Travailleur infatigable, il entretient une importante correspondance. Proche de ses prêtres, cordial et franc, soucieux de leur formation permanente, il organise à leur intention retraites et conférences. Il accorde une place importante dans son ministère aux visites pastorales. Il s’intéresse également au débat sur le libéralisme, aux problèmes reliés à la fondation de l’Université de Montréal et à l’affaire des écoles au Manitoba. Mgr Moreau décède le 24 mai 1901. Le pape Jean-Paul II le béatifie le 10 mai 1987. Il est ainsi le premier évêque d’origine canadienne française à recevoir cette reconnaissance.

Sa spiritualité

            Mgr Moreau sait rejoindre le cœur des gens en leur annonçant la Parole de Dieu dans un langage simple que chacun peut comprendre. Il est reconnu pour ses qualités intérieures de bonté, d’humilité et de fermeté et par le service désintéressé des personnes. La prière est à la source de son action pastorale. Il écrit aux prêtres : « Nous ne ferons bien les grandes choses dont nous sommes chargés, que par une union intime avec Notre-Seigneur, et en nous imprégnant de son esprit et de son zèle, ce que nous ne pouvons obtenir que par la prière et la constance dans la prière. »

            Attentif aux besoins de son époque, il vit modestement, sans austérité excessive. Sa préférence va aux plus pauvres, aux illettrés, aux malades, qu’il accueille chaque lundi, pour les écouter et les encourager. Il n’hésite pas à puiser dans ses biens personnels pour les aider. Le secret de sa disponibilité réside dans sa soumission à Dieu. « La volonté divine avant tout : c’est notre quotidien, et c’est une nourriture qui met l’âme et le cœur dans un repos et un calme parfaits. »
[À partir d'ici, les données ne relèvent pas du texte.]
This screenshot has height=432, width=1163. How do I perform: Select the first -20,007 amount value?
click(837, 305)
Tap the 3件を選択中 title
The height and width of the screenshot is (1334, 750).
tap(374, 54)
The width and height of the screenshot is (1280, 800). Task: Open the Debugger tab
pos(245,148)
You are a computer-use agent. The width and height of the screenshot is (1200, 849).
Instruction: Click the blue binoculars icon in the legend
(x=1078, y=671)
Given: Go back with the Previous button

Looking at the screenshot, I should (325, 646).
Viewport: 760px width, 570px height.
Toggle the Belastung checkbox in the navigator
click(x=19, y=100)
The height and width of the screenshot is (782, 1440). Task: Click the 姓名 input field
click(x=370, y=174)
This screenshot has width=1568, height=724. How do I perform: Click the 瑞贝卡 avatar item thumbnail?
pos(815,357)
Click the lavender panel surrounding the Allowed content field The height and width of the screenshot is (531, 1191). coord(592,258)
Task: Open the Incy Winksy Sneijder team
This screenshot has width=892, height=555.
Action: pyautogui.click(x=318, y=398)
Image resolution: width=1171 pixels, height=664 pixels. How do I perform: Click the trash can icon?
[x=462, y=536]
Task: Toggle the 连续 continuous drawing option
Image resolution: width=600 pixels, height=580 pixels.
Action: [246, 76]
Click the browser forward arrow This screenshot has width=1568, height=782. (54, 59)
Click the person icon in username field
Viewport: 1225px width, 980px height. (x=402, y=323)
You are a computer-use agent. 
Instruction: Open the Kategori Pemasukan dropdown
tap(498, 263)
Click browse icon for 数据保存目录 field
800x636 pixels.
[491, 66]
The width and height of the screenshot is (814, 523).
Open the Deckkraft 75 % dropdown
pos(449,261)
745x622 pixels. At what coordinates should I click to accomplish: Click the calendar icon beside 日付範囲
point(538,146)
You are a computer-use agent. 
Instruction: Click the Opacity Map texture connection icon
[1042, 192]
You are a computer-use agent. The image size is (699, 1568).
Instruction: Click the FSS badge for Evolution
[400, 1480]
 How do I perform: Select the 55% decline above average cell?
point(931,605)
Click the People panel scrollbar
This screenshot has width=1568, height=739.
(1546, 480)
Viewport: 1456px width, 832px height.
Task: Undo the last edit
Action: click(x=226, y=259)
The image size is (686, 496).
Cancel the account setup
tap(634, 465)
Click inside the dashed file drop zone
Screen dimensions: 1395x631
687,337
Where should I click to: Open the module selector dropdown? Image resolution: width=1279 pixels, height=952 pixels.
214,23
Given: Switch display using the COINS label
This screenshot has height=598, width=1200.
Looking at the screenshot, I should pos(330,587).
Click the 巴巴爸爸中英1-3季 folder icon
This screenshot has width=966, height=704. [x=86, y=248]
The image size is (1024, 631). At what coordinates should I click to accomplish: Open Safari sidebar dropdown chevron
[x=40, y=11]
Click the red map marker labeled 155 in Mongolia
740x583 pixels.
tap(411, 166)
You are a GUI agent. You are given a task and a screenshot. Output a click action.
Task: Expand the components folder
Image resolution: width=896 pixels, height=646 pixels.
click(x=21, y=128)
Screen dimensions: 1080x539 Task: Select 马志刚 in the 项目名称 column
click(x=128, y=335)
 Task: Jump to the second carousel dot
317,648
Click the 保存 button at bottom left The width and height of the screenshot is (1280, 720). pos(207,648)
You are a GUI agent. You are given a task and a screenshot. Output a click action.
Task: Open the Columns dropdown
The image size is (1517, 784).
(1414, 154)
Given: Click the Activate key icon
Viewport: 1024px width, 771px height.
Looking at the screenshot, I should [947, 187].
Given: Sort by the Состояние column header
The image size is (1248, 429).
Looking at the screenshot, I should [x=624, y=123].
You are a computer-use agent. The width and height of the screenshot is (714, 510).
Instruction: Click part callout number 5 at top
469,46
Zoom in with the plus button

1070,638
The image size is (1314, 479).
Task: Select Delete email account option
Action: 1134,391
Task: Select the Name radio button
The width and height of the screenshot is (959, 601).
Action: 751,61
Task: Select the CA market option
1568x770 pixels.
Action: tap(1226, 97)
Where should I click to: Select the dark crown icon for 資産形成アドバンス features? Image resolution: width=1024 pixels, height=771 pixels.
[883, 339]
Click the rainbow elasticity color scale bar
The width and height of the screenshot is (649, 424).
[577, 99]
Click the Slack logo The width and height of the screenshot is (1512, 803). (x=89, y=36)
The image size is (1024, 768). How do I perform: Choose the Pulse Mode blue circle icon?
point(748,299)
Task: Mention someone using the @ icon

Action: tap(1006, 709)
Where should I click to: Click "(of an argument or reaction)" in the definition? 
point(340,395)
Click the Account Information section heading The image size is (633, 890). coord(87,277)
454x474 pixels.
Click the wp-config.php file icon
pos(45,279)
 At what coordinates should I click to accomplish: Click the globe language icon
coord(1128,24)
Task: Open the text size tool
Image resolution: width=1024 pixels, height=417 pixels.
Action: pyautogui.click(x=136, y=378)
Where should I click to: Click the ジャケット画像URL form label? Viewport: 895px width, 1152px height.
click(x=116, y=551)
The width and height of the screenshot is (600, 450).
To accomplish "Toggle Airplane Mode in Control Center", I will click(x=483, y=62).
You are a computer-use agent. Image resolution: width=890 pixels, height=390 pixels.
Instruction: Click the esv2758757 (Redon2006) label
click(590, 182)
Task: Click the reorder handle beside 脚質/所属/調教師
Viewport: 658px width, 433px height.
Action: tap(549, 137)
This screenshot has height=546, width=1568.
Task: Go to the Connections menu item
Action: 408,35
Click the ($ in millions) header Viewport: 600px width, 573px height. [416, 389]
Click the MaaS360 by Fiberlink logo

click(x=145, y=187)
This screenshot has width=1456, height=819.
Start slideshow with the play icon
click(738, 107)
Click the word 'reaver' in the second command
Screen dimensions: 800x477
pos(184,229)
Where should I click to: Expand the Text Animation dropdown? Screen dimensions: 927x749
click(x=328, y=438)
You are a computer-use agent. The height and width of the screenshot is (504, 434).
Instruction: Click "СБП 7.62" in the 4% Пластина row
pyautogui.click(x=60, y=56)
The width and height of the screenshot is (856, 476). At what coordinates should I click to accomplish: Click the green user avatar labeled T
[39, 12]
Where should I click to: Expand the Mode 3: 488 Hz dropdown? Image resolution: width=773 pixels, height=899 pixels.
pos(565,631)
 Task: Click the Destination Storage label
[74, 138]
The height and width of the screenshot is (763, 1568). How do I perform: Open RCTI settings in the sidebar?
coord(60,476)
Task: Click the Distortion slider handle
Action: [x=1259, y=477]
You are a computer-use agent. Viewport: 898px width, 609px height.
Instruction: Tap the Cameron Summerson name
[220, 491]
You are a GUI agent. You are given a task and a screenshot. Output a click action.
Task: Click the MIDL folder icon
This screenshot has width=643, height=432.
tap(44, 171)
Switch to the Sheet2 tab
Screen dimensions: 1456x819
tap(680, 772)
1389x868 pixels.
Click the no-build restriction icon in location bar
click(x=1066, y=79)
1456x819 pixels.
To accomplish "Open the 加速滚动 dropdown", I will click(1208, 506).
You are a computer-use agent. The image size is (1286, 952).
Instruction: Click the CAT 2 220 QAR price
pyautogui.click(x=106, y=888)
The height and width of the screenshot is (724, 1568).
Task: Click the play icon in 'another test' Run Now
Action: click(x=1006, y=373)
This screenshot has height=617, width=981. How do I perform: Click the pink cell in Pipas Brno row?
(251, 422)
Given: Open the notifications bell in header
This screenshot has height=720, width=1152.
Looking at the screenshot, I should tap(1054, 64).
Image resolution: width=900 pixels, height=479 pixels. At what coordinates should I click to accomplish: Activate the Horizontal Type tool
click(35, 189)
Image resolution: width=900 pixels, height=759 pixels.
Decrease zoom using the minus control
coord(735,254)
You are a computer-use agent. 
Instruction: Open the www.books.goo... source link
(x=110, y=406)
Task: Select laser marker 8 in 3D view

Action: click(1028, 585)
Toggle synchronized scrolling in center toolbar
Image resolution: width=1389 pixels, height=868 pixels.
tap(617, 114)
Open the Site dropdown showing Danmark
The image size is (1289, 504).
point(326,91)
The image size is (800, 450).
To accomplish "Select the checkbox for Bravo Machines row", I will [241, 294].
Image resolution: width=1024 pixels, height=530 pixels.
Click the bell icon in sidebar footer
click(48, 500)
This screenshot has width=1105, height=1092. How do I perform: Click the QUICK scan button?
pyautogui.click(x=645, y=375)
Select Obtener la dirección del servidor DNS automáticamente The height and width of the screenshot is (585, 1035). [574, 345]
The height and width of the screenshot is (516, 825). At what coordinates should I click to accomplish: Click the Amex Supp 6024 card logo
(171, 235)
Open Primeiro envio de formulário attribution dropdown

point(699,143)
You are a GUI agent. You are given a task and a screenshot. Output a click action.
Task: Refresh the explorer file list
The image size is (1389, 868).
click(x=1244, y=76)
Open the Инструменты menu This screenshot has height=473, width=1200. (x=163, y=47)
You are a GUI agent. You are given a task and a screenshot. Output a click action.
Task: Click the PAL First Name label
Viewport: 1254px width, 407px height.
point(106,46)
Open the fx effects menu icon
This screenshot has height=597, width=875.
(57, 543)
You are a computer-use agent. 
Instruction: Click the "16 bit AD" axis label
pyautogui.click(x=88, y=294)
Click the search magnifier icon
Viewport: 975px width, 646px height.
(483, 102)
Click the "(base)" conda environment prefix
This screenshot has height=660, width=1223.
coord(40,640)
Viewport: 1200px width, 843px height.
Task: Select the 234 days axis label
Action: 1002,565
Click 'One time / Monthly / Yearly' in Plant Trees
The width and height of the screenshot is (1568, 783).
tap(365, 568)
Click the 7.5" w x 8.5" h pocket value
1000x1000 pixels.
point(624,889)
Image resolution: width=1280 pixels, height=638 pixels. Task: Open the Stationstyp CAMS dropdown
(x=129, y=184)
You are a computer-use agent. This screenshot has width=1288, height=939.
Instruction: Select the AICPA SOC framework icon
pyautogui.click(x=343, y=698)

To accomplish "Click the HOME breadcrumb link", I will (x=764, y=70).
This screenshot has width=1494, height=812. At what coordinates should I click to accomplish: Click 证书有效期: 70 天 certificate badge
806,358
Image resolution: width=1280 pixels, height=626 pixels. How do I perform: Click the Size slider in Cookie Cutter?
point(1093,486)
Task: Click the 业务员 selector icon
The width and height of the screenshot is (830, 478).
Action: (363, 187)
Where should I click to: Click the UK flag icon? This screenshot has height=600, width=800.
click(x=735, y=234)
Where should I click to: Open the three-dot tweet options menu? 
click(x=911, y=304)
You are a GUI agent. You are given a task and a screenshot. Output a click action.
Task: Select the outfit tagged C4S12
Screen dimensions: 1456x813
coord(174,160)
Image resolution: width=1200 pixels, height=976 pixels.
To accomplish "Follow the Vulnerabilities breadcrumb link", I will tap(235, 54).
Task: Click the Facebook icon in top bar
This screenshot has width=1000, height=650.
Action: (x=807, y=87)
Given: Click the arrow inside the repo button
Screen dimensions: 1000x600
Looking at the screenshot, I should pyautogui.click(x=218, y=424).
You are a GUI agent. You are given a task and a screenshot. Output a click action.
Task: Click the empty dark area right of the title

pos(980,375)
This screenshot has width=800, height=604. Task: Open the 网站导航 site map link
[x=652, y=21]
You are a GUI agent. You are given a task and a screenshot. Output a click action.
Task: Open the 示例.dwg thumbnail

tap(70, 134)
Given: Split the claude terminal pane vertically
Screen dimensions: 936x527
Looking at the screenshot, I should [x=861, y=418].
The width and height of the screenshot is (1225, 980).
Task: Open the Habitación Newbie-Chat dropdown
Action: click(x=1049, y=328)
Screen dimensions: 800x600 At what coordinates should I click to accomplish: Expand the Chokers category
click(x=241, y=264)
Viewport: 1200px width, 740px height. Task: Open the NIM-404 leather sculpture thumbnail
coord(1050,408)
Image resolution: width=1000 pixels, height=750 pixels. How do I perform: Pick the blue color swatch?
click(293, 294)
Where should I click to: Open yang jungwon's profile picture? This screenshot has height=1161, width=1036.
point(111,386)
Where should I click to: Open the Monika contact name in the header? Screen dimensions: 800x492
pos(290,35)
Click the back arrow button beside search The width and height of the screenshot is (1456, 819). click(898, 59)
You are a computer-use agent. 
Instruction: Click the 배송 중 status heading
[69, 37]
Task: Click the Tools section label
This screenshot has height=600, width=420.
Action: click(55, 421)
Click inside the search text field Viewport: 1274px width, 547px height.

            C’est avec répugnance qu’il accepte la charge d’évêque dont il connait trop bien les servitudes. Il écrit au pape : « Si je ne consultais que mes propres forces, et si je considérais que mon peu de vertus, de mérites, de sciences et de connaissances, j’n’hésiterais pas un instant à supplier à deux genoux Votre Sainteté, d’éloigner de moi ce calice amer, car je ne puis envisager autrement la dignité et la charge épiscopale dont une expérience de vingt-neuf années passées à côté et dans l’intimité des évêques, m’a fait pour ainsi dire toucher du doigt les peines et les croix. »

            Ses relations avec les prêtres sont faites de droiture : « … nous nous disons la vérité et la pure vérité. Comme cela nous saurons constamment à quoi nous en tenir et il n’y aura jamais d’ambiguïté. » L’étude est un devoir qui s’impose aux prêtres « pour donner un enseignement sûr et solide, et diriger droitement les âmes. » – « Comprenons bien la nécessité de l’étude, leur écrit-il en 1883, secouons énergiquement au besoin cette torpeur que nous éprouvons pour l’acquisition de la science sacrée. » Il leur conseille aussi d’exercer l’autorité dans un esprit de charité : « Il ne faut pas paraître dominer sur nos populations mais plutôt les régir paternellement et suavement. »

            A cette époque où les relations entre catholiques et protestants sont souvent marquées par l’intolérance, Mgr Moreau recommande, en 1880, de se montrer « plus patients et plus tolérants afin de ne pas augmenter leur préjugés ». Il sait discerner « la partie saine et bien sensée de nos frères séparés qui sont toujours prêts à nous rendre justice en toute occasion » et il fait écho aux documents œcuméniques de Léon XIII invitant à la compassion et favorisant le mouvement de réconciliation.

*d’après le Recueil de célébrations des saints et saintes, bienheureux et bienheureuses du Canada, CECC.